Nintendo president Satoru Iwata has told investors that around 10% of Japanese consumers are willing to opt for digital versions of title available on Nintendo systems.
“We are already seeing changes that would have been inconceivable, say, about a decade ago,” he said. “In consideration of the fact shown in my presentation that, once people have chosen a download version, they tend to choose another download version the next time they purchase software, I still feel that the digital ratio will change dramatically in two or three years’ time, as I did when I initially made this remark.
“We think that digital distribution of packaged software is only the first step in expanding our digital business. We will not simply change our existing packaged software distribution channel. Rather, we might have many other types of business models in addition to packaged software.
“For example, we might see more games that are similar to free-to-play games, games that cost much less or games that require a monthly subscription fee. Digitalization allows for greater flexibility, whereby having more ways to make payments, both software developers and consumers have more options. And Nintendo 3DS and Wii U have flexible systems to handle such trends, so it is now a question of putting these ideas into action.
“I can definitely say that Nintendo will make new offers that go well beyond simply replacing packaged software with digital software. And I feel that the possibilities may go beyond simply charging our consumers a certain price at the time of download.”
Iwata also reiterated the ability in the future to payments on Wii U using an e-money card which would allow users an easier way to pay for products and services such as Wii Street U powered by Google, add-on content for games or pay-per-view options in Video on Demand.

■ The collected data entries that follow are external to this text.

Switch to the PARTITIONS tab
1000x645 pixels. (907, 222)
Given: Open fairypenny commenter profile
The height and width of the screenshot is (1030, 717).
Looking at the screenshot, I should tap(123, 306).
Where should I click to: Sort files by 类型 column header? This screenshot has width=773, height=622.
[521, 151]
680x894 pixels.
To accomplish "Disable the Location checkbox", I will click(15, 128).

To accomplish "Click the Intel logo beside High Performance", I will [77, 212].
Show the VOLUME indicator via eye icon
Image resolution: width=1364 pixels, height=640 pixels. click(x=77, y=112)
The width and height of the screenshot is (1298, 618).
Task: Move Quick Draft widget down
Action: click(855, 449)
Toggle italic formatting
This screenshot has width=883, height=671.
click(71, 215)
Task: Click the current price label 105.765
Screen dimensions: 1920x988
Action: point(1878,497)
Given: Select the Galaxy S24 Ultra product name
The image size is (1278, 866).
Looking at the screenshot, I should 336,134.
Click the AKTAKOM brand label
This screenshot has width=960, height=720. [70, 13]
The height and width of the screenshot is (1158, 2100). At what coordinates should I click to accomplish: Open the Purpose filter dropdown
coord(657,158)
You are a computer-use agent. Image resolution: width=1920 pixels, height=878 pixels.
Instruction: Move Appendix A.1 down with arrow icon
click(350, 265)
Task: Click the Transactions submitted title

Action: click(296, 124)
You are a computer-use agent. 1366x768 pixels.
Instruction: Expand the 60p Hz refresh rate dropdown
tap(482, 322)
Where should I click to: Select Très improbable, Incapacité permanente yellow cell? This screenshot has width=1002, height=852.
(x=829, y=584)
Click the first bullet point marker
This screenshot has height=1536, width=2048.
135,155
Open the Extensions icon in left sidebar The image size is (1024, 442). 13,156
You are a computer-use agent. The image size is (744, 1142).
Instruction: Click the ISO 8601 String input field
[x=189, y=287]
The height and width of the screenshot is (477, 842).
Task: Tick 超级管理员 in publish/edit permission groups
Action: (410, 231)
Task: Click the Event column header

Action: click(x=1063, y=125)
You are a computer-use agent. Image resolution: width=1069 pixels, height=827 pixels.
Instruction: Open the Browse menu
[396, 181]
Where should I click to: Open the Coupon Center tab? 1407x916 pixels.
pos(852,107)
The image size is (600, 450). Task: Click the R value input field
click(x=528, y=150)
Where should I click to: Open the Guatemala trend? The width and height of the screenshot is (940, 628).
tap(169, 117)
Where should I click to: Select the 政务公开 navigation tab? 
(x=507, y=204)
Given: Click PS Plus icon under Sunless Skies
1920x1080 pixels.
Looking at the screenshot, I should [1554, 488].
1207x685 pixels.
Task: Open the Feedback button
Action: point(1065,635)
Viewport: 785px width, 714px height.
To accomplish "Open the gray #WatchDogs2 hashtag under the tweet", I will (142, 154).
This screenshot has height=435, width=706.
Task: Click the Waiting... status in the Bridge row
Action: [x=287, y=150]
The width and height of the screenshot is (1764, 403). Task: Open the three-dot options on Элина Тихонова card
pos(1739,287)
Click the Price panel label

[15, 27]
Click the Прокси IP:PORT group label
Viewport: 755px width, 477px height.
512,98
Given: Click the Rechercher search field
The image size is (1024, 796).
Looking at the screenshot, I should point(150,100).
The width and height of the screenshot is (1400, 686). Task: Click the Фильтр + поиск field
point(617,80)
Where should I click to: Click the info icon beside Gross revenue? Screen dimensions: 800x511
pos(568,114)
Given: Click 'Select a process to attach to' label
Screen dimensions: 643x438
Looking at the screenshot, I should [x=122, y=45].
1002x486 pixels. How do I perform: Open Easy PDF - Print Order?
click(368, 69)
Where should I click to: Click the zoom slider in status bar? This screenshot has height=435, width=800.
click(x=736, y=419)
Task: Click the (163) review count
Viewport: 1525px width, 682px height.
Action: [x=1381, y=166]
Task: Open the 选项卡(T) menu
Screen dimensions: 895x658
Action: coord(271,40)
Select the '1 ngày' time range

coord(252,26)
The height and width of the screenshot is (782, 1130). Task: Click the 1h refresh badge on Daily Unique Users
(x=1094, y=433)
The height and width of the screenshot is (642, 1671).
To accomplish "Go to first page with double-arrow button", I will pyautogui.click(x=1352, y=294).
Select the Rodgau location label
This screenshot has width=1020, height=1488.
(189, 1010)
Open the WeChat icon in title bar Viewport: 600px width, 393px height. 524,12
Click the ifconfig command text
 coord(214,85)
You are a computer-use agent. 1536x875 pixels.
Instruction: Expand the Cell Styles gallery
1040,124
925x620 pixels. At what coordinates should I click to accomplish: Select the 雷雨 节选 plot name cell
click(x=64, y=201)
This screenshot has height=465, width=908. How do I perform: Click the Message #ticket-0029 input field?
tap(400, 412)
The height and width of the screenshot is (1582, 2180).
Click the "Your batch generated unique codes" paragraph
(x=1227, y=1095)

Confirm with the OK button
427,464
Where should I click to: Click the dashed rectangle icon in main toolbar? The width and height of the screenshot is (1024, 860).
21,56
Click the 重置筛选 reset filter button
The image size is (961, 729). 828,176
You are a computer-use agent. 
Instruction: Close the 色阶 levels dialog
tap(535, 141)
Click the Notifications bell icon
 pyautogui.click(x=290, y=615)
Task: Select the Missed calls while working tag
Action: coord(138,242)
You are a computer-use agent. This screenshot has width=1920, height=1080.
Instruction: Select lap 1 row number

“I feel that there will be more ways for consumers to take advantage of these options,” Iwata said. “I think that those who already own a Wii U system are starting to understand the advantages of having a game console that is connected to a TV as well as the Internet and, together with a device with touchscreen controls that you can hold in your hands, integrate to form one system. As a platform holder, Nintendo anticipates that as the system becomes increasingly convenient for consumers, the number of business opportunities taking advantage of these features will grow.
“We do not do business under the concept that “digital business” equals simply replacing packaged software with digital software, or, put another way, changing our distribution channels.”
Nintendo said its eShop sales more than doubled in FY 2013, year-on-year.